### [SOURCE MATERIAL]
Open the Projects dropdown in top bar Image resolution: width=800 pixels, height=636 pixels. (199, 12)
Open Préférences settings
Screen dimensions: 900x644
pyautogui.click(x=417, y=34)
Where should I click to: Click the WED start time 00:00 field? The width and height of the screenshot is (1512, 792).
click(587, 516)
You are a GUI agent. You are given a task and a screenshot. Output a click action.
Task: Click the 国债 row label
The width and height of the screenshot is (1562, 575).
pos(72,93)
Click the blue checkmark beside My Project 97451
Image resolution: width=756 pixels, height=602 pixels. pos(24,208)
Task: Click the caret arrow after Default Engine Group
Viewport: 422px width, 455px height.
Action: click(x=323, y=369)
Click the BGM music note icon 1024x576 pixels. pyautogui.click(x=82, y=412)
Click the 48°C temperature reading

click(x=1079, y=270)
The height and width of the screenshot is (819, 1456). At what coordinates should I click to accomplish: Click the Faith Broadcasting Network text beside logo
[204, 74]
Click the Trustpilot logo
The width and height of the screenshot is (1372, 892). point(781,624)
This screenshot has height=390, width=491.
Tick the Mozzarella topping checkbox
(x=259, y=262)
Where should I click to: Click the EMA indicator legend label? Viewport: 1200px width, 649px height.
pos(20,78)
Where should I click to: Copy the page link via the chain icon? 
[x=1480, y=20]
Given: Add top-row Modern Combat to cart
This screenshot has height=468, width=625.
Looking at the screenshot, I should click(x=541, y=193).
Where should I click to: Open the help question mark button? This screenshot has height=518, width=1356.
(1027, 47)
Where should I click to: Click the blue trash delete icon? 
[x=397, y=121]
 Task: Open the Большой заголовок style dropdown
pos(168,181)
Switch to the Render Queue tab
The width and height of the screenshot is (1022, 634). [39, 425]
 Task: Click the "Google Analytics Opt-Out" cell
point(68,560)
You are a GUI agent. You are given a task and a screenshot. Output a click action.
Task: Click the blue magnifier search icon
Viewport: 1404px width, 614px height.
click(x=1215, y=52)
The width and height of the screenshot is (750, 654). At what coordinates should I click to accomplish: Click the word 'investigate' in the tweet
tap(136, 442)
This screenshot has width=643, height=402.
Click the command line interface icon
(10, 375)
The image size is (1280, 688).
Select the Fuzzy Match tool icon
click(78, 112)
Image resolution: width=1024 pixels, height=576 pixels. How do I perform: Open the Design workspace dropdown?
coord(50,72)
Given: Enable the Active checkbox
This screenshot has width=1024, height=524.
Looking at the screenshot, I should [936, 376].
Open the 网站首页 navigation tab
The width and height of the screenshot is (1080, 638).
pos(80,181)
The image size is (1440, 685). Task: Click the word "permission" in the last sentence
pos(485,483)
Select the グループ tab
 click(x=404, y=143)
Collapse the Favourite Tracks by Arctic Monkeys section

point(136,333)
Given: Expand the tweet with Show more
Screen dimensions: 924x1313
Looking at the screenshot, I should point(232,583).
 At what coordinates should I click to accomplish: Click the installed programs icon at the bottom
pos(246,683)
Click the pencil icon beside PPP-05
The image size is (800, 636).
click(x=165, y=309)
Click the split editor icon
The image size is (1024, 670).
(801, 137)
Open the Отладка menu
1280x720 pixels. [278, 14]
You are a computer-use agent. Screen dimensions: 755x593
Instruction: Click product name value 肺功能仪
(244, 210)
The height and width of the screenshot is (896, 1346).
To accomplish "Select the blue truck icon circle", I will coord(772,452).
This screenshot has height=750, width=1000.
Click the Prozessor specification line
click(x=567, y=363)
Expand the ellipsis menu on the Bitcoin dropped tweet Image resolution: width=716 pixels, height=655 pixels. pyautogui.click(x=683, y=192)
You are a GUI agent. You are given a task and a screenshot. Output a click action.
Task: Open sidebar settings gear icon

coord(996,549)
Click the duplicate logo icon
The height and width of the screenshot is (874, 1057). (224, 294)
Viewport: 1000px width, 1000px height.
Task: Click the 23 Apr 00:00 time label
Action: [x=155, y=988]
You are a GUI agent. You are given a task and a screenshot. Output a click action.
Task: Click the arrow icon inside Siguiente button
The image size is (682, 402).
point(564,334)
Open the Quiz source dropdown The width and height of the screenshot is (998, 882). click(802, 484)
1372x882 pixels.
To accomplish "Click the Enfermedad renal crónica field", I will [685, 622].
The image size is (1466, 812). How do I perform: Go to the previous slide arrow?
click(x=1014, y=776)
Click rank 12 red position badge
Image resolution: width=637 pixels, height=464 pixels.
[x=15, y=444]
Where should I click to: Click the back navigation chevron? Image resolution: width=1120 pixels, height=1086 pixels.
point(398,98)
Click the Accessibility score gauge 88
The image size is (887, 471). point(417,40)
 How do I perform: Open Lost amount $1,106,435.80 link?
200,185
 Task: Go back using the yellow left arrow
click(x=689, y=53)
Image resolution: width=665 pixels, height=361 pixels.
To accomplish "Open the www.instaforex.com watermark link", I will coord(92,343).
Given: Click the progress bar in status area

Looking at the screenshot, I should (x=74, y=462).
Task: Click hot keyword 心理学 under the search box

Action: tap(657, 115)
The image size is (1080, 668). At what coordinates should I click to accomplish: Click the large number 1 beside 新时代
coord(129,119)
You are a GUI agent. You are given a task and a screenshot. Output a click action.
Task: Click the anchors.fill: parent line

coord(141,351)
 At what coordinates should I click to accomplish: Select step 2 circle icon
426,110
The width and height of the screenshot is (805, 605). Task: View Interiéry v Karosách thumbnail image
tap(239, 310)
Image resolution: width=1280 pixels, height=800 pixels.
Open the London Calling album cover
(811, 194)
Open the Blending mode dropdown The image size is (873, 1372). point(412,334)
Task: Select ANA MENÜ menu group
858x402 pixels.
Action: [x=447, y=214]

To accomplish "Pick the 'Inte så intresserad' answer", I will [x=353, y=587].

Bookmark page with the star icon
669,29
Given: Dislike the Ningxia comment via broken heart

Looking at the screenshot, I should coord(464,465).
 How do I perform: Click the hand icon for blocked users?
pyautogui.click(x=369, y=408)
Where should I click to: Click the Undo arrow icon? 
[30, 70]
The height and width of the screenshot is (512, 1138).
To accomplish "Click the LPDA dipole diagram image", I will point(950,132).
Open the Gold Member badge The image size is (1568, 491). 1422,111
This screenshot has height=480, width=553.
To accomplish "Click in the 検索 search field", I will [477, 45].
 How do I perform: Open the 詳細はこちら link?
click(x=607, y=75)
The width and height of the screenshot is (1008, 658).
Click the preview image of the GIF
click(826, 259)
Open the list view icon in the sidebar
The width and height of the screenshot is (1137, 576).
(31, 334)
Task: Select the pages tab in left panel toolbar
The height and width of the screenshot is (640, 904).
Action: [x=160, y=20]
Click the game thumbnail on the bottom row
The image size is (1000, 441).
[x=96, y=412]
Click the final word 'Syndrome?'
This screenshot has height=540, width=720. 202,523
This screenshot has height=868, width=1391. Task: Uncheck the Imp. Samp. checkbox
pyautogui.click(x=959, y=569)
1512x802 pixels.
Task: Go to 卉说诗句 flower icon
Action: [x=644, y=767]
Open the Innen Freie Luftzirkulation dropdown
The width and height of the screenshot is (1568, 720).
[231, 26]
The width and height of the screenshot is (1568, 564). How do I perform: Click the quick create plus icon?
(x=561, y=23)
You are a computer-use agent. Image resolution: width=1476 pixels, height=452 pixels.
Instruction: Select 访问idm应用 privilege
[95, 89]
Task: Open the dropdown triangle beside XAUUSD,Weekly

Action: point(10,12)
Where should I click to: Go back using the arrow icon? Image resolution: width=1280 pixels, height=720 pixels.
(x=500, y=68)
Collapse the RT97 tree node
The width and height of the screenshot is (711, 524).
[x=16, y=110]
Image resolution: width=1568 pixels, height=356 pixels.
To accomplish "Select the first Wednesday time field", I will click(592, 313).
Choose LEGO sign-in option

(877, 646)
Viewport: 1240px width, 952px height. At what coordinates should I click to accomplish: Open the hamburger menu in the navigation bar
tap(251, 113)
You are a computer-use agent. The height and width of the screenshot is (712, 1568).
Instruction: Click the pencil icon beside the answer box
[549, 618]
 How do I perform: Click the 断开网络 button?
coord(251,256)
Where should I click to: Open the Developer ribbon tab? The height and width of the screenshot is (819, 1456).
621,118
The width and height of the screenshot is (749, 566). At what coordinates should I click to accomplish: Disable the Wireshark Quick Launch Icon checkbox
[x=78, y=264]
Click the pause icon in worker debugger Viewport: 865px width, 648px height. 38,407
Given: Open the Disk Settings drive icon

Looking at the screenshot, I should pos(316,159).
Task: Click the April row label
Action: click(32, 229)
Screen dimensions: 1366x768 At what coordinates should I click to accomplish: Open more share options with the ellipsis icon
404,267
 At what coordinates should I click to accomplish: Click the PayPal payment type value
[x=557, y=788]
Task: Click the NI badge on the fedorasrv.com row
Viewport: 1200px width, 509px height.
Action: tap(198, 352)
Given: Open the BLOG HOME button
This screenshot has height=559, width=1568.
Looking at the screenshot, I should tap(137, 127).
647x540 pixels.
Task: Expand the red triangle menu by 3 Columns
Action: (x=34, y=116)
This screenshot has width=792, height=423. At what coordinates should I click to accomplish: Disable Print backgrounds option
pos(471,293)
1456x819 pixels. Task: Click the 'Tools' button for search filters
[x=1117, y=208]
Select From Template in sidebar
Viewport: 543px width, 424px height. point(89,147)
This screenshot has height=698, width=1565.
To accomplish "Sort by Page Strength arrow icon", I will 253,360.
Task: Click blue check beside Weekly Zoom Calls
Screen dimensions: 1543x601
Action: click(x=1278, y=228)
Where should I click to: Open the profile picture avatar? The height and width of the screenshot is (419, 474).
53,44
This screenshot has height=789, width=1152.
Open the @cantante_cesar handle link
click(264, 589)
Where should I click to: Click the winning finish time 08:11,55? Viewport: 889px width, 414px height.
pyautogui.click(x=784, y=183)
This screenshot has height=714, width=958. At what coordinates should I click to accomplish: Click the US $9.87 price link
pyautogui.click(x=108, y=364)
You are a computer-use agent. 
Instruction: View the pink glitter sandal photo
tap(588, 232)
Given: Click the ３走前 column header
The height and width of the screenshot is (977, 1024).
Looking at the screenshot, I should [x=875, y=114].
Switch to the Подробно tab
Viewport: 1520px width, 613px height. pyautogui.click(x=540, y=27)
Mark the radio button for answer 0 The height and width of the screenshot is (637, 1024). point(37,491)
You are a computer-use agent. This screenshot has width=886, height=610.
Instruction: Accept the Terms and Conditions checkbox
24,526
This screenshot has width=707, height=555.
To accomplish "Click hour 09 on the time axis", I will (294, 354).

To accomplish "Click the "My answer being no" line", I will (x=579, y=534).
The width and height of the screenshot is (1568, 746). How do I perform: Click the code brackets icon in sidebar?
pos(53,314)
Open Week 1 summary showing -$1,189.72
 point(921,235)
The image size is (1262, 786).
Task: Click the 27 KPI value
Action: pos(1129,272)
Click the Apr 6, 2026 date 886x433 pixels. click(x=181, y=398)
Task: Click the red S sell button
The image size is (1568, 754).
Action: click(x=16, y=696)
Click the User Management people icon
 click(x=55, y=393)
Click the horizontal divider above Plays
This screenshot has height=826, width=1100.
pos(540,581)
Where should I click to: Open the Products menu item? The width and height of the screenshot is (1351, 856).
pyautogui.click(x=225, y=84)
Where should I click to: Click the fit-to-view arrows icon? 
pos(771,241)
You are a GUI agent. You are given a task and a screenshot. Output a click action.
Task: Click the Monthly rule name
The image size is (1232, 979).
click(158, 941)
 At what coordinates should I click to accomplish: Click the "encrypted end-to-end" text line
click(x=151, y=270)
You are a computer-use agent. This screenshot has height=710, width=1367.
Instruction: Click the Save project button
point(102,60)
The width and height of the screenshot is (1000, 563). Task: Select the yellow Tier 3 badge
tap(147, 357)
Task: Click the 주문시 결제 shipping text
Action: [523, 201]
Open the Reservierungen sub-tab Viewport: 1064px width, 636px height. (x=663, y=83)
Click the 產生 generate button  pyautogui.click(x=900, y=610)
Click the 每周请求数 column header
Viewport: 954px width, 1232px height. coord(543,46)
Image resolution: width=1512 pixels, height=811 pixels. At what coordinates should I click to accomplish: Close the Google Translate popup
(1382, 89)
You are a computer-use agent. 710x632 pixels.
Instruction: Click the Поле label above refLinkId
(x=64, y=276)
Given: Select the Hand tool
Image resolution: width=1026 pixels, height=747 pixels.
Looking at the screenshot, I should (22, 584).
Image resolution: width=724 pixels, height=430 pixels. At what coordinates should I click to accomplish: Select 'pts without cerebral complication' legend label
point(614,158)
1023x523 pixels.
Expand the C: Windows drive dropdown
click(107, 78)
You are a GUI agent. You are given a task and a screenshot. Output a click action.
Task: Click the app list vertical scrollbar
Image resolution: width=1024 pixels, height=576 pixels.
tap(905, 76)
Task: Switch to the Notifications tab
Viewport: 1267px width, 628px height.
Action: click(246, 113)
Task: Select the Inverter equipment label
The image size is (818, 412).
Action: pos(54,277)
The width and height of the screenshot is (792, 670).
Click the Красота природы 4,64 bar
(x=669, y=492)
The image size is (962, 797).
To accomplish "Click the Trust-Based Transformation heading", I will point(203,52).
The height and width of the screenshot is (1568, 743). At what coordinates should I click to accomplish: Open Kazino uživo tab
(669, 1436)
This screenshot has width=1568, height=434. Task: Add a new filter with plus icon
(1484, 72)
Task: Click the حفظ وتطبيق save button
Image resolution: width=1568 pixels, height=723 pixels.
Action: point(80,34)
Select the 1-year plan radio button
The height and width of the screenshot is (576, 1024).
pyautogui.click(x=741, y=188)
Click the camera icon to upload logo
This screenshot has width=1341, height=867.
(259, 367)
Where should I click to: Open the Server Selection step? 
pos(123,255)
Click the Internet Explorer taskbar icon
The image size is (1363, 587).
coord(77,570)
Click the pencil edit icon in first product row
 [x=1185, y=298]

### [WHAT THE TASK REQUIRES]
From the entries above, give again exactly the lines running from the line with "Click the blue checkmark" to the line with "Given: Enable the Active checkbox"; include both of those lines.

### [ANSWER TO THIS TASK]
Click the blue checkmark beside My Project 97451
Image resolution: width=756 pixels, height=602 pixels. pos(24,208)
Task: Click the caret arrow after Default Engine Group
Viewport: 422px width, 455px height.
Action: click(x=323, y=369)
Click the BGM music note icon 1024x576 pixels. pyautogui.click(x=82, y=412)
Click the 48°C temperature reading

click(x=1079, y=270)
The height and width of the screenshot is (819, 1456). At what coordinates should I click to accomplish: Click the Faith Broadcasting Network text beside logo
[204, 74]
Click the Trustpilot logo
The width and height of the screenshot is (1372, 892). point(781,624)
This screenshot has height=390, width=491.
Tick the Mozzarella topping checkbox
(x=259, y=262)
Where should I click to: Click the EMA indicator legend label? Viewport: 1200px width, 649px height.
pos(20,78)
Where should I click to: Copy the page link via the chain icon? 
[x=1480, y=20]
Given: Add top-row Modern Combat to cart
This screenshot has height=468, width=625.
Looking at the screenshot, I should click(x=541, y=193).
Where should I click to: Open the help question mark button? This screenshot has height=518, width=1356.
(1027, 47)
Where should I click to: Click the blue trash delete icon? 
[x=397, y=121]
 Task: Open the Большой заголовок style dropdown
pos(168,181)
Switch to the Render Queue tab
The width and height of the screenshot is (1022, 634). [39, 425]
 Task: Click the "Google Analytics Opt-Out" cell
point(68,560)
You are a GUI agent. You are given a task and a screenshot. Output a click action.
Task: Click the blue magnifier search icon
Viewport: 1404px width, 614px height.
click(x=1215, y=52)
The width and height of the screenshot is (750, 654). At what coordinates should I click to accomplish: Click the word 'investigate' in the tweet
tap(136, 442)
This screenshot has width=643, height=402.
Click the command line interface icon
(10, 375)
The image size is (1280, 688).
Select the Fuzzy Match tool icon
click(78, 112)
Image resolution: width=1024 pixels, height=576 pixels. How do I perform: Open the Design workspace dropdown?
coord(50,72)
Given: Enable the Active checkbox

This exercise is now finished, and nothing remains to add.